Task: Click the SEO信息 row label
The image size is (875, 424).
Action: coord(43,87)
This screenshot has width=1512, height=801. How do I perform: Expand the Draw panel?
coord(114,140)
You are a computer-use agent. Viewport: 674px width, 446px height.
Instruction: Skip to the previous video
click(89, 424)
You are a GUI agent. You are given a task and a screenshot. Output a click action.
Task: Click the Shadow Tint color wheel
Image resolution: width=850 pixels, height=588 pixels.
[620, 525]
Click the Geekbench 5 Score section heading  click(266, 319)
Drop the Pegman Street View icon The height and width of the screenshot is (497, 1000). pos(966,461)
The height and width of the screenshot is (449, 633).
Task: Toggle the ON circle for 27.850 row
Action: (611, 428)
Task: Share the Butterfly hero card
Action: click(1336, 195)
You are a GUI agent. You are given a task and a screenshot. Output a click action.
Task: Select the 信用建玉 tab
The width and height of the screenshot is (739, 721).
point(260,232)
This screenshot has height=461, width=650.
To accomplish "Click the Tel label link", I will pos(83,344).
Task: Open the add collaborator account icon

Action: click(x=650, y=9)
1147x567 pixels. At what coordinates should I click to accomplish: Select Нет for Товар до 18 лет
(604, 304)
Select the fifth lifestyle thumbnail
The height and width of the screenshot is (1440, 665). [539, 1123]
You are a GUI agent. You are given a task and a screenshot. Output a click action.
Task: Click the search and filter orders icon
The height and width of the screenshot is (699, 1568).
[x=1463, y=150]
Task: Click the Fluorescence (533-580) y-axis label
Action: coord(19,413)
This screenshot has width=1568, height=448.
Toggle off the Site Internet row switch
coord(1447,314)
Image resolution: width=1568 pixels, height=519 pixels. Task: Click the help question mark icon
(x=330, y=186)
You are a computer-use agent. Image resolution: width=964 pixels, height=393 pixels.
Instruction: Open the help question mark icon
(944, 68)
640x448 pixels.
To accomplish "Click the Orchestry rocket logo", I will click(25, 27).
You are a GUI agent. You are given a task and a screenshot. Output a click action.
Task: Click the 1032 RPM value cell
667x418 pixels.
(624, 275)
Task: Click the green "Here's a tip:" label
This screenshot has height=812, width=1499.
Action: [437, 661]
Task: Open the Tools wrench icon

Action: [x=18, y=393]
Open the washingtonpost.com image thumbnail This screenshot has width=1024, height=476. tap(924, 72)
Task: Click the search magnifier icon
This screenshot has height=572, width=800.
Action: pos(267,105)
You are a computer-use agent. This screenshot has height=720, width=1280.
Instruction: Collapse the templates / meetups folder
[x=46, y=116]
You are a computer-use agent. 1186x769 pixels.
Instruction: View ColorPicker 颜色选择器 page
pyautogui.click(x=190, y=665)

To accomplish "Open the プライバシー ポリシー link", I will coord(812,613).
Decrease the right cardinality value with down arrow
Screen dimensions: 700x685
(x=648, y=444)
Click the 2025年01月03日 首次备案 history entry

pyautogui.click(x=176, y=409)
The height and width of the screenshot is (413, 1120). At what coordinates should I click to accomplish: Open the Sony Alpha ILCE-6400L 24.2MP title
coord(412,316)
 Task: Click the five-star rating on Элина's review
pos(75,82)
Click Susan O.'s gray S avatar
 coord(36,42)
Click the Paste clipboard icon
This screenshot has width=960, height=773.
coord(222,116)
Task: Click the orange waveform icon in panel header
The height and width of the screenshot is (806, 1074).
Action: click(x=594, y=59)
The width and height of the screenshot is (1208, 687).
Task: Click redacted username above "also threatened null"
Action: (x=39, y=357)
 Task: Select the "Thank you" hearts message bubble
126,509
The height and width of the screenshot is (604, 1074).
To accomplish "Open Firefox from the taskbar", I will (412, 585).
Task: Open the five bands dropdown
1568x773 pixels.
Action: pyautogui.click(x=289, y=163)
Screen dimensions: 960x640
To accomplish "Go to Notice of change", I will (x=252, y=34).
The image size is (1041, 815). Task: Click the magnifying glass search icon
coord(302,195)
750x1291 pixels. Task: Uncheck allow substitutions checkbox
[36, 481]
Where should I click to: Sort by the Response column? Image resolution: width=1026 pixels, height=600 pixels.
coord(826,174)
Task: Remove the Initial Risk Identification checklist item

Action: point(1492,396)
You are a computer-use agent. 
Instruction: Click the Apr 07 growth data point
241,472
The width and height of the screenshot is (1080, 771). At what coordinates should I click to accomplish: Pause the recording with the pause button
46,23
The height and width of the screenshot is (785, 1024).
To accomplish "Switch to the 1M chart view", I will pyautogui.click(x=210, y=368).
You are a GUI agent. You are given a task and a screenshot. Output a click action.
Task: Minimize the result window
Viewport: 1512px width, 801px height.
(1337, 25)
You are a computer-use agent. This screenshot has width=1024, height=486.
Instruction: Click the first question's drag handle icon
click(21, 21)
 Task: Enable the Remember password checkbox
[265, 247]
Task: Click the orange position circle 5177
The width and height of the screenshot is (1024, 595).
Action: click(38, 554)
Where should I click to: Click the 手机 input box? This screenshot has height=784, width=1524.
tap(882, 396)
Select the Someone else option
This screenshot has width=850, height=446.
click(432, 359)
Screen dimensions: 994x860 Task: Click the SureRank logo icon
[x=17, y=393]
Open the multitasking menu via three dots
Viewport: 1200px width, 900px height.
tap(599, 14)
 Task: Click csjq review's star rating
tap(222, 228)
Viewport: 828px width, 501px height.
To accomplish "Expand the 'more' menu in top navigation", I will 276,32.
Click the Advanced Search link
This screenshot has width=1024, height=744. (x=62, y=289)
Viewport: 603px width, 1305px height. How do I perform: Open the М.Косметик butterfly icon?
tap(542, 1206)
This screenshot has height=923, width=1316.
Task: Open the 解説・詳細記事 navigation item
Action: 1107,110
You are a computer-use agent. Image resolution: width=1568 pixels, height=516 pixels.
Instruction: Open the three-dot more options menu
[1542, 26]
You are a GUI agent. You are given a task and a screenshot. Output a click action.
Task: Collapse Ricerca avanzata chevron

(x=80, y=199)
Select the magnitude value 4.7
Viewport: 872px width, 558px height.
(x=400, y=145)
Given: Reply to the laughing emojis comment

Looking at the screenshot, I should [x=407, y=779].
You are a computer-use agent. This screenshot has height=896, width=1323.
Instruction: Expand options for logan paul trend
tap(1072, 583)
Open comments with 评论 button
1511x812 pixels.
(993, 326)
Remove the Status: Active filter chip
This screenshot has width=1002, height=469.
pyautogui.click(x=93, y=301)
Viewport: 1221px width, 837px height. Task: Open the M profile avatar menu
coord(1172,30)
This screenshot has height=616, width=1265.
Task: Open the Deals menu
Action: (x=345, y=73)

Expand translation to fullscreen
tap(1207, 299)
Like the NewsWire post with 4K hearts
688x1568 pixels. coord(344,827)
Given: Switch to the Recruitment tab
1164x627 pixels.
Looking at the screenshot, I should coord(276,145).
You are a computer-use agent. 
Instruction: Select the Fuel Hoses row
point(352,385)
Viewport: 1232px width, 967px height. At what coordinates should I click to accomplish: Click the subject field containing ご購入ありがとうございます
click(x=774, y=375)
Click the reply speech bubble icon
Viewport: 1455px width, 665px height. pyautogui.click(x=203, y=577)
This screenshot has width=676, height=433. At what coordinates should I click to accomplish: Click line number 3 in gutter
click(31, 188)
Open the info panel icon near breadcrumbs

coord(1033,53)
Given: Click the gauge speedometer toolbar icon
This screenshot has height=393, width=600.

** Task objective **
Return every record in full, word for word.

** Task output **
Task: Click the SEO信息 row label
The image size is (875, 424).
Action: coord(43,87)
This screenshot has width=1512, height=801. How do I perform: Expand the Draw panel?
coord(114,140)
You are a computer-use agent. Viewport: 674px width, 446px height.
Instruction: Skip to the previous video
click(89, 424)
You are a GUI agent. You are given a task and a screenshot. Output a click action.
Task: Click the Shadow Tint color wheel
Image resolution: width=850 pixels, height=588 pixels.
[620, 525]
Click the Geekbench 5 Score section heading  click(266, 319)
Drop the Pegman Street View icon The height and width of the screenshot is (497, 1000). pos(966,461)
The height and width of the screenshot is (449, 633).
Task: Toggle the ON circle for 27.850 row
Action: (611, 428)
Task: Share the Butterfly hero card
Action: click(1336, 195)
You are a GUI agent. You are given a task and a screenshot. Output a click action.
Task: Select the 信用建玉 tab
The width and height of the screenshot is (739, 721).
point(260,232)
This screenshot has height=461, width=650.
To accomplish "Click the Tel label link", I will pos(83,344).
Task: Open the add collaborator account icon

Action: click(x=650, y=9)
1147x567 pixels. At what coordinates should I click to accomplish: Select Нет for Товар до 18 лет
(604, 304)
Select the fifth lifestyle thumbnail
The height and width of the screenshot is (1440, 665). [539, 1123]
You are a GUI agent. You are given a task and a screenshot. Output a click action.
Task: Click the search and filter orders icon
The height and width of the screenshot is (699, 1568).
[x=1463, y=150]
Task: Click the Fluorescence (533-580) y-axis label
Action: coord(19,413)
This screenshot has width=1568, height=448.
Toggle off the Site Internet row switch
coord(1447,314)
Image resolution: width=1568 pixels, height=519 pixels. Task: Click the help question mark icon
(x=330, y=186)
You are a computer-use agent. Image resolution: width=964 pixels, height=393 pixels.
Instruction: Open the help question mark icon
(944, 68)
640x448 pixels.
To accomplish "Click the Orchestry rocket logo", I will click(25, 27).
You are a GUI agent. You are given a task and a screenshot. Output a click action.
Task: Click the 1032 RPM value cell
667x418 pixels.
(624, 275)
Task: Click the green "Here's a tip:" label
This screenshot has height=812, width=1499.
Action: [437, 661]
Task: Open the Tools wrench icon

Action: [x=18, y=393]
Open the washingtonpost.com image thumbnail This screenshot has width=1024, height=476. tap(924, 72)
Task: Click the search magnifier icon
This screenshot has height=572, width=800.
Action: pos(267,105)
You are a computer-use agent. This screenshot has height=720, width=1280.
Instruction: Collapse the templates / meetups folder
[x=46, y=116]
You are a computer-use agent. 1186x769 pixels.
Instruction: View ColorPicker 颜色选择器 page
pyautogui.click(x=190, y=665)

To accomplish "Open the プライバシー ポリシー link", I will coord(812,613).
Decrease the right cardinality value with down arrow
Screen dimensions: 700x685
(x=648, y=444)
Click the 2025年01月03日 首次备案 history entry

pyautogui.click(x=176, y=409)
The height and width of the screenshot is (413, 1120). At what coordinates should I click to accomplish: Open the Sony Alpha ILCE-6400L 24.2MP title
coord(412,316)
 Task: Click the five-star rating on Элина's review
pos(75,82)
Click Susan O.'s gray S avatar
 coord(36,42)
Click the Paste clipboard icon
This screenshot has width=960, height=773.
coord(222,116)
Task: Click the orange waveform icon in panel header
The height and width of the screenshot is (806, 1074).
Action: click(x=594, y=59)
The width and height of the screenshot is (1208, 687).
Task: Click redacted username above "also threatened null"
Action: (x=39, y=357)
 Task: Select the "Thank you" hearts message bubble
126,509
The height and width of the screenshot is (604, 1074).
To accomplish "Open Firefox from the taskbar", I will (412, 585).
Task: Open the five bands dropdown
1568x773 pixels.
Action: pyautogui.click(x=289, y=163)
Screen dimensions: 960x640
To accomplish "Go to Notice of change", I will (x=252, y=34).
The image size is (1041, 815). Task: Click the magnifying glass search icon
coord(302,195)
750x1291 pixels. Task: Uncheck allow substitutions checkbox
[36, 481]
Where should I click to: Sort by the Response column? Image resolution: width=1026 pixels, height=600 pixels.
coord(826,174)
Task: Remove the Initial Risk Identification checklist item

Action: point(1492,396)
You are a computer-use agent. 
Instruction: Click the Apr 07 growth data point
241,472
The width and height of the screenshot is (1080, 771). At what coordinates should I click to accomplish: Pause the recording with the pause button
46,23
The height and width of the screenshot is (785, 1024).
To accomplish "Switch to the 1M chart view", I will pyautogui.click(x=210, y=368).
You are a GUI agent. You are given a task and a screenshot. Output a click action.
Task: Minimize the result window
Viewport: 1512px width, 801px height.
(1337, 25)
You are a computer-use agent. This screenshot has width=1024, height=486.
Instruction: Click the first question's drag handle icon
click(21, 21)
 Task: Enable the Remember password checkbox
[265, 247]
Task: Click the orange position circle 5177
The width and height of the screenshot is (1024, 595).
Action: click(38, 554)
Where should I click to: Click the 手机 input box? This screenshot has height=784, width=1524.
tap(882, 396)
Select the Someone else option
This screenshot has width=850, height=446.
click(432, 359)
Screen dimensions: 994x860 Task: Click the SureRank logo icon
[x=17, y=393]
Open the multitasking menu via three dots
Viewport: 1200px width, 900px height.
tap(599, 14)
 Task: Click csjq review's star rating
tap(222, 228)
Viewport: 828px width, 501px height.
To accomplish "Expand the 'more' menu in top navigation", I will 276,32.
Click the Advanced Search link
This screenshot has width=1024, height=744. (x=62, y=289)
Viewport: 603px width, 1305px height. How do I perform: Open the М.Косметик butterfly icon?
tap(542, 1206)
This screenshot has height=923, width=1316.
Task: Open the 解説・詳細記事 navigation item
Action: 1107,110
You are a computer-use agent. Image resolution: width=1568 pixels, height=516 pixels.
Instruction: Open the three-dot more options menu
[1542, 26]
You are a GUI agent. You are given a task and a screenshot. Output a click action.
Task: Collapse Ricerca avanzata chevron

(x=80, y=199)
Select the magnitude value 4.7
Viewport: 872px width, 558px height.
(x=400, y=145)
Given: Reply to the laughing emojis comment

Looking at the screenshot, I should [x=407, y=779].
You are a computer-use agent. This screenshot has height=896, width=1323.
Instruction: Expand options for logan paul trend
tap(1072, 583)
Open comments with 评论 button
1511x812 pixels.
(993, 326)
Remove the Status: Active filter chip
This screenshot has width=1002, height=469.
pyautogui.click(x=93, y=301)
Viewport: 1221px width, 837px height. Task: Open the M profile avatar menu
coord(1172,30)
This screenshot has height=616, width=1265.
Task: Open the Deals menu
Action: (x=345, y=73)

Expand translation to fullscreen
tap(1207, 299)
Like the NewsWire post with 4K hearts
688x1568 pixels. coord(344,827)
Given: Switch to the Recruitment tab
1164x627 pixels.
Looking at the screenshot, I should coord(276,145).
You are a computer-use agent. 
Instruction: Select the Fuel Hoses row
point(352,385)
Viewport: 1232px width, 967px height. At what coordinates should I click to accomplish: Click the subject field containing ご購入ありがとうございます
click(x=774, y=375)
Click the reply speech bubble icon
Viewport: 1455px width, 665px height. pyautogui.click(x=203, y=577)
This screenshot has width=676, height=433. At what coordinates should I click to accomplish: Click line number 3 in gutter
click(31, 188)
Open the info panel icon near breadcrumbs

coord(1033,53)
Given: Click the gauge speedometer toolbar icon
This screenshot has height=393, width=600.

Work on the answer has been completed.